On October 3, the board of trustees passed a resolution of support for President Richart.
But faculty leaders called for a vote of no confidence in the president. And with the election coming up, they also sought to replace an incumbent, Henry Holloway, whom they viewed as an apologist for Richart. He'd been on the board 30 years. Judy Strattan, who spent 9 years at MiraCosta as dean of students and left in 1987 to go on to two community college presidencies, the last in Barstow, decided to challenge Holloway. The biggest fund-raiser in the campaign, she became known as the faculty candidate. She won by a 60-40 margin.

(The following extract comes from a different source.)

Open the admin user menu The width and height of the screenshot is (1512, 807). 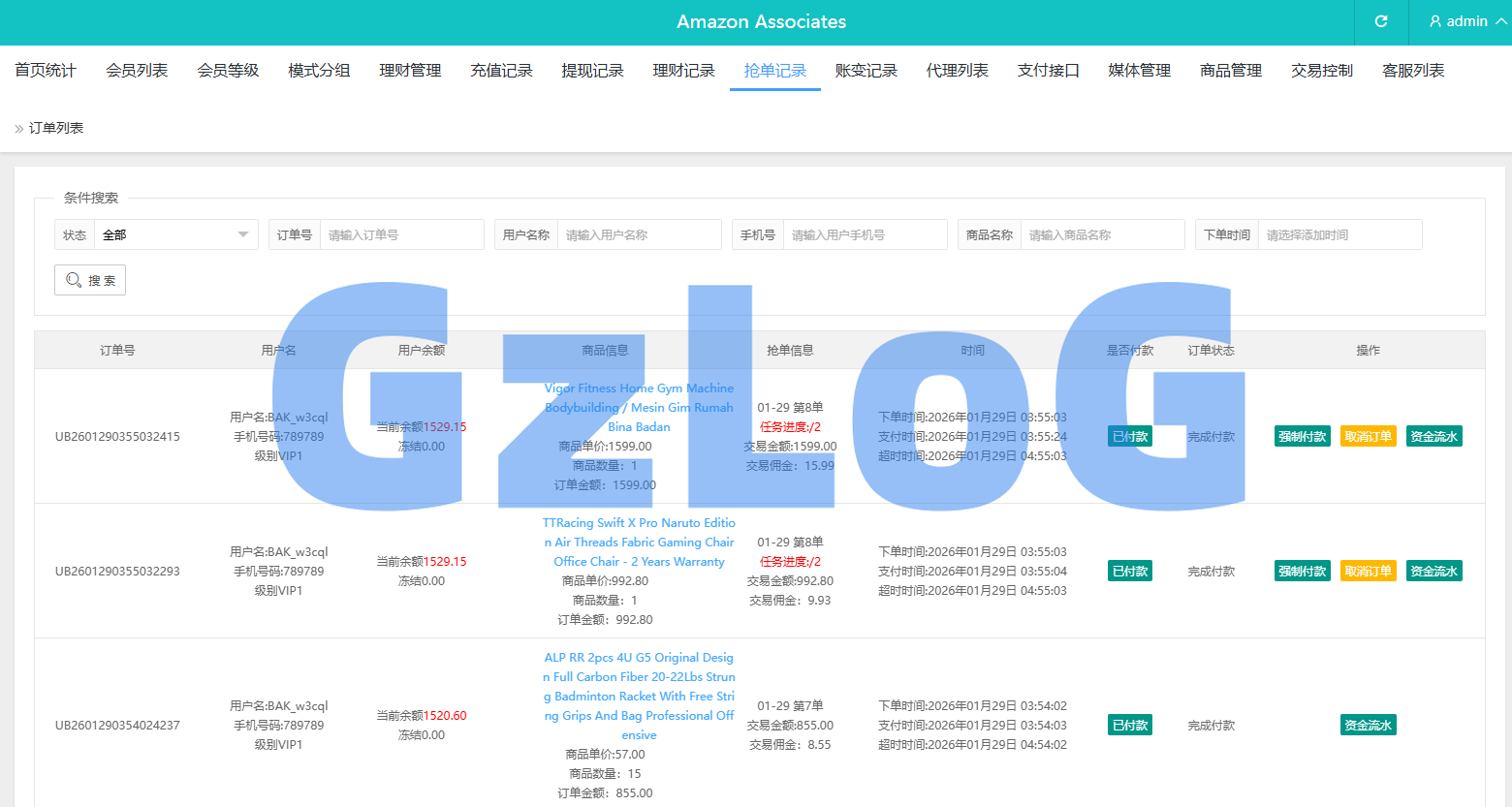coord(1467,21)
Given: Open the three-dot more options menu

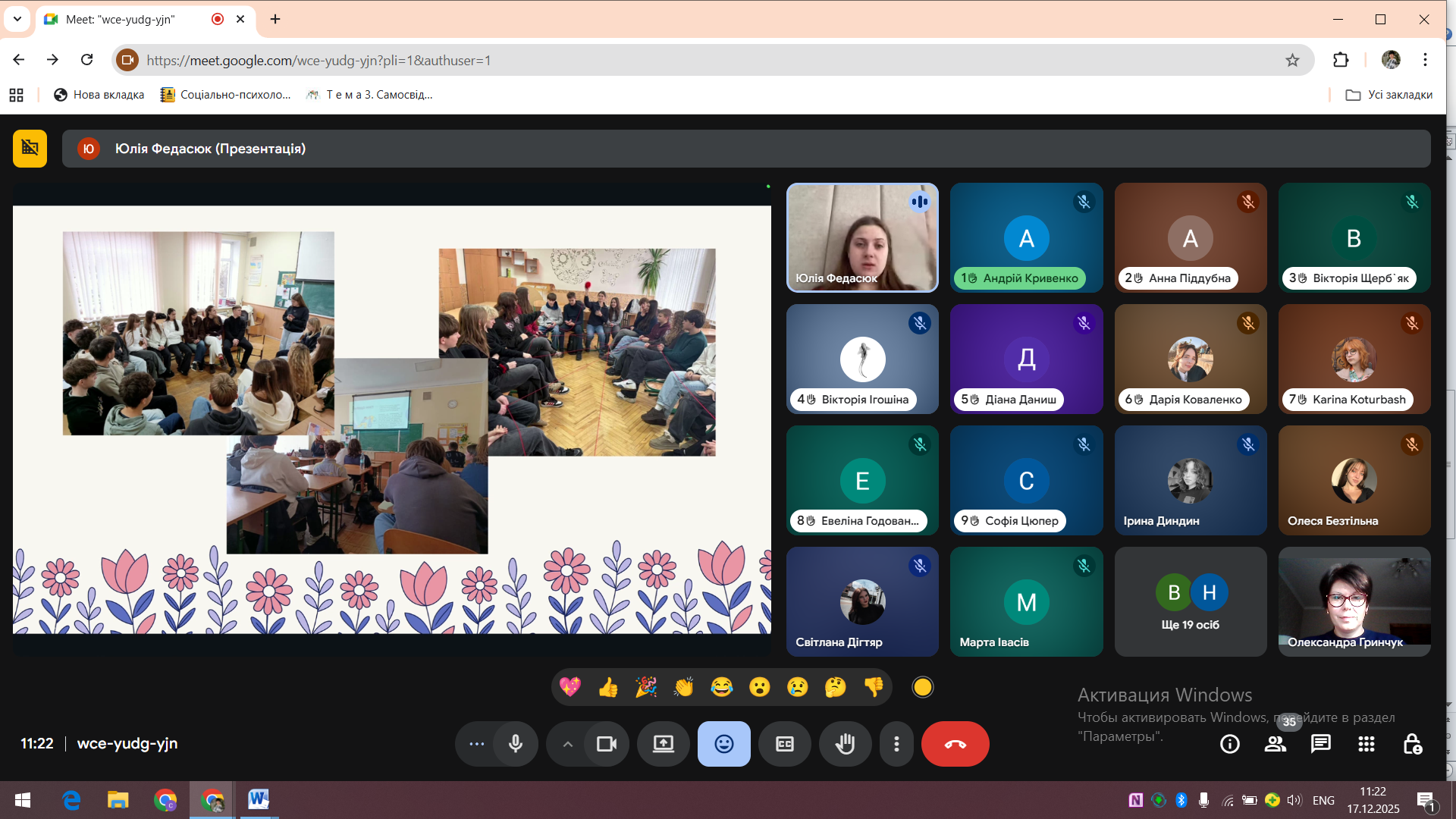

As the momentum for a no-confidence vote built, Richart responded with a November 28 two-and-a-half-page letter to "concerned full-time faculty." She said that allegations being circulated about her stemmed from a "distortion of actual events" and were based on "hearsay, rumor and misinterpretation of the facts," rendering them "untrue, and/or exaggerated to contribute to unrest."
The president said she was unable to refute many of the falsehoods because it would compromise the privacy rights of college employees. "Furthermore," she added, "the district attorney's office is now conducting the investigation of these matters and we cannot disclose any information that may affect the criminal investigation."
Two days later, the faculty revealed the results of balloting on a no-confidence resolution. Seventy-eight percent of the eligible voters had turned out. The vote was 106 to 8 for a declaration of no confidence.
Then, on January 16, 2007, at a meeting of the board of trustees, the board acknowledged that the college district had owned the palm trees all along. Item 1.3 in the board's agenda packet described the source of the trees. In 1997, a legal dispute had arisen between an Oceanside property owner and a tenant that involved, the agenda item said, quoting court documents, " 'over 700 large Palm Trees, worth in excess of one million dollars' and approximately '2,400 containerized plants.' " The agenda item continued, "During the course of this litigation...an oral agreement was made in February 1998 with the Horticulture Department at MiraCosta College to 'clean up the property and remove the trees and other debris.' "
The board's resolution said that a "search of the agendas and minutes" from years past had revealed that trustees had never been asked to accept the donation of any trees. The recommendation was that the board do so now. It was also noted that the college had inventoried the trees in March 2006; MiraCosta had 2328 palms.
The agenda item did not address the "fraudulent payments" to the private businessman or whether any palm trees had ever been sold.
"If they didn't know how many they had," asks Jean Moreno, the former longtime boardmember, "how did they know how many were sold?"
Paul Levikow, the communications director in the district attorney's office, said he could not confirm whether any individuals are the subject of an investigation in the Palm Scheme. "I can tell you the case has not been rejected, if I was able to acknowledge the existence of such an investigation," he said.
In other developments in the Horticulture Department, two employees, both female, have filed separate lawsuits alleging that their supervisor practiced gender discrimination in making their work assignments. One, Emma Almendarez, named the college and several John Does as defendants in an action she filed October 6 in U.S. District Court in San Diego. She complained that her work assignments differed from those of the men and that when she pointed this out, she was retaliated against.
The second employee, Karen Austin, who filed suit in superior court in Vista three days after Christmas, said campus officials ignored her complaints. She charged that officials wanted to protect her boss, Terry Riggs, because he blew the whistle on the Palm Scheme.